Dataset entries
──────────

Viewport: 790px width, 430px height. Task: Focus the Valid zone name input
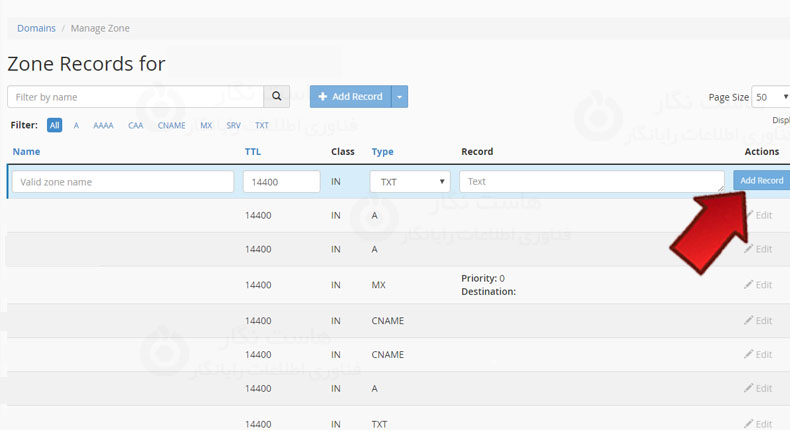[123, 182]
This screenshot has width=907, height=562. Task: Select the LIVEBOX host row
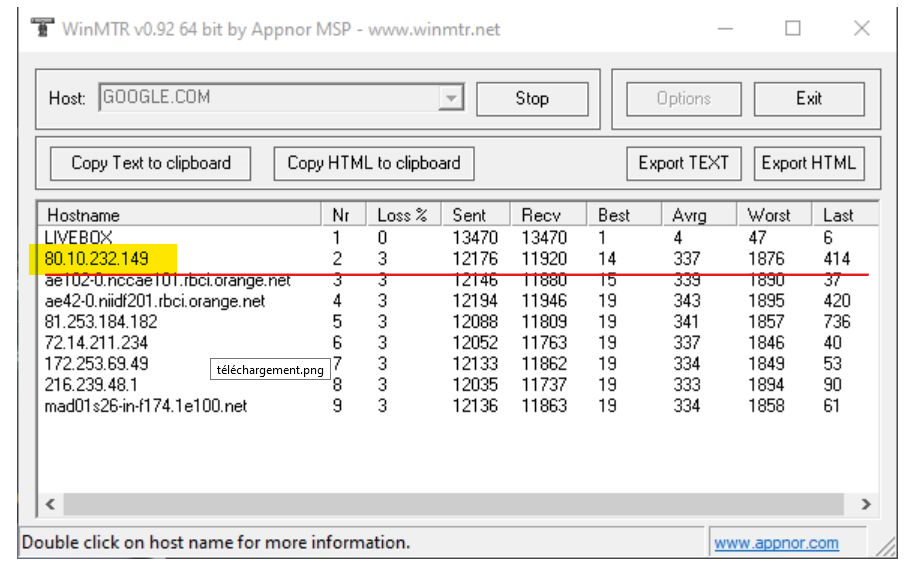coord(79,238)
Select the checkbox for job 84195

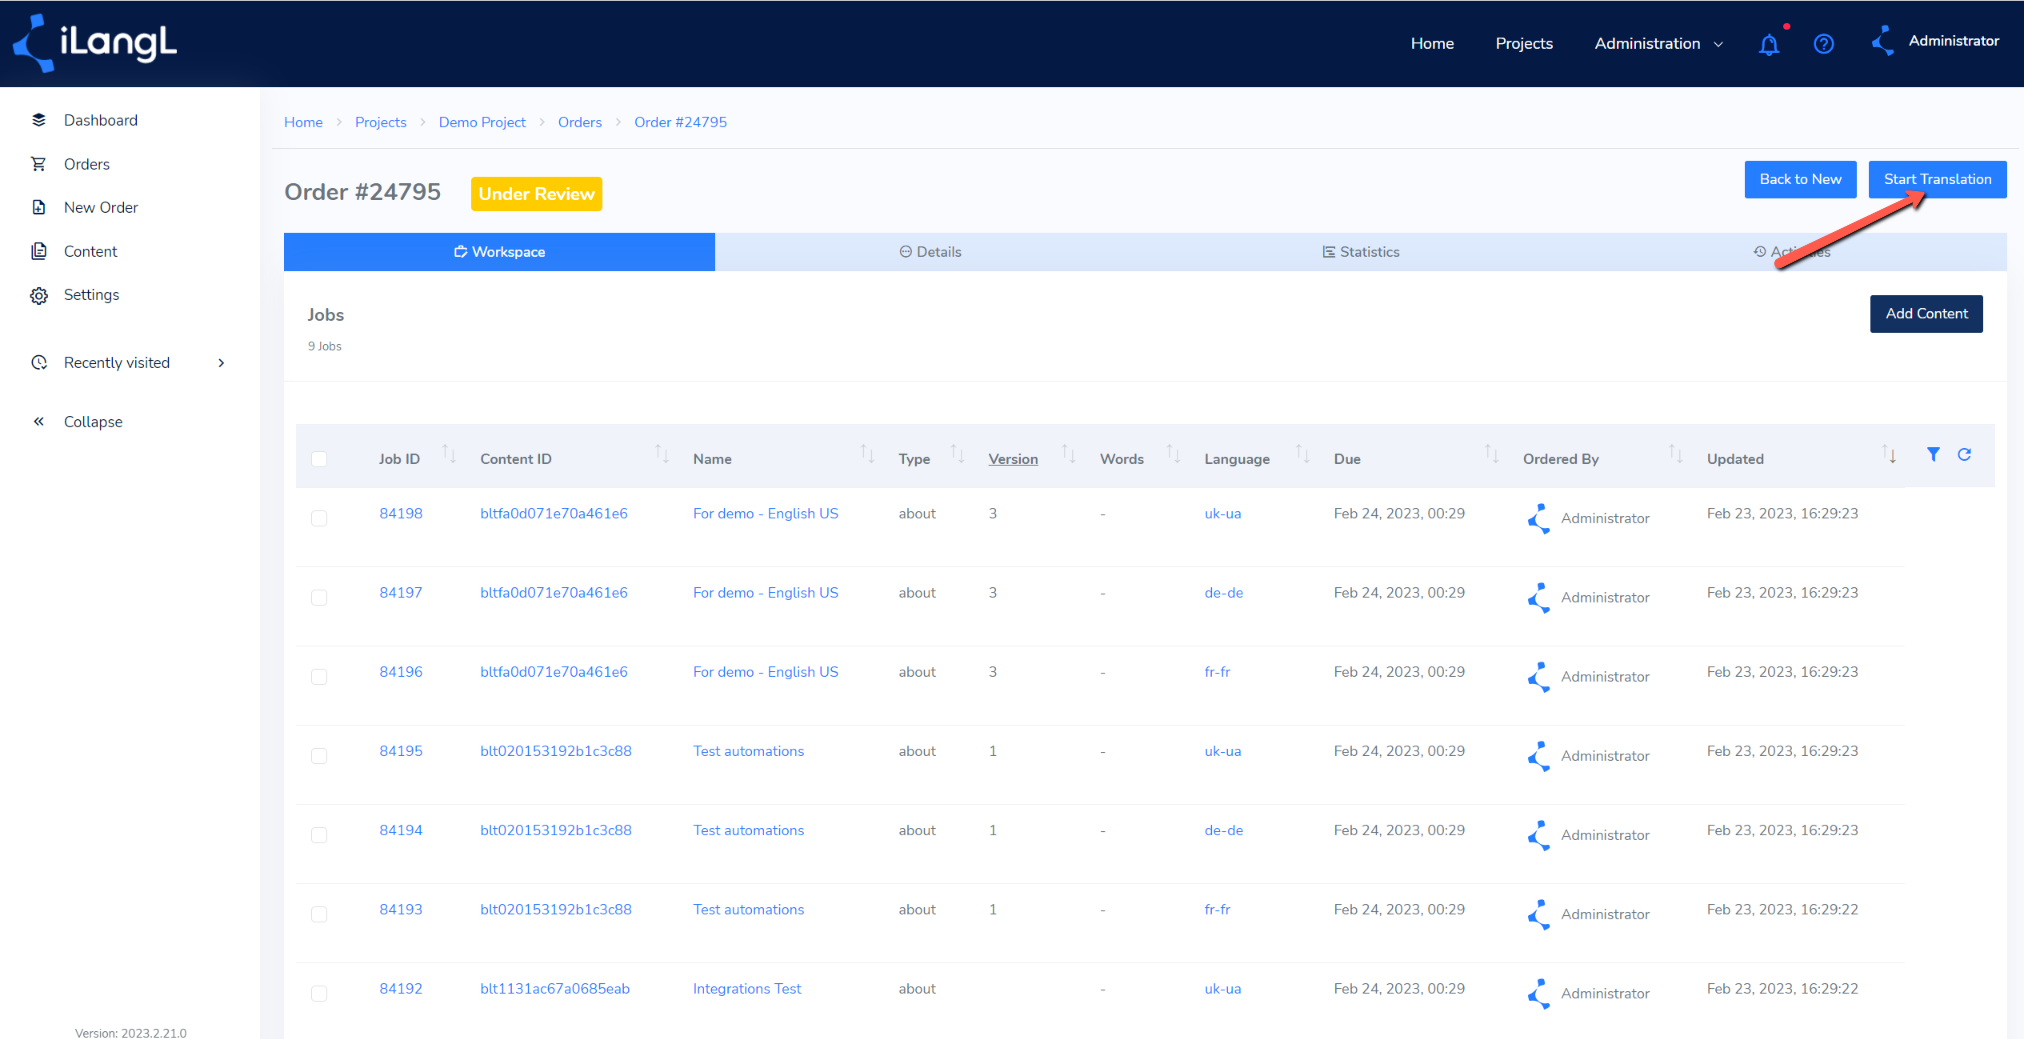[x=319, y=756]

──────────

## Exercise details
Above are the records. Copy exactly, and only, the lines from the line containing "This screenshot has" through the last one, omitting any pictures.

## Expected answer
This screenshot has width=907, height=562. Task: Select the LIVEBOX host row
coord(79,238)
Select the checkbox for job 84195

[x=319, y=756]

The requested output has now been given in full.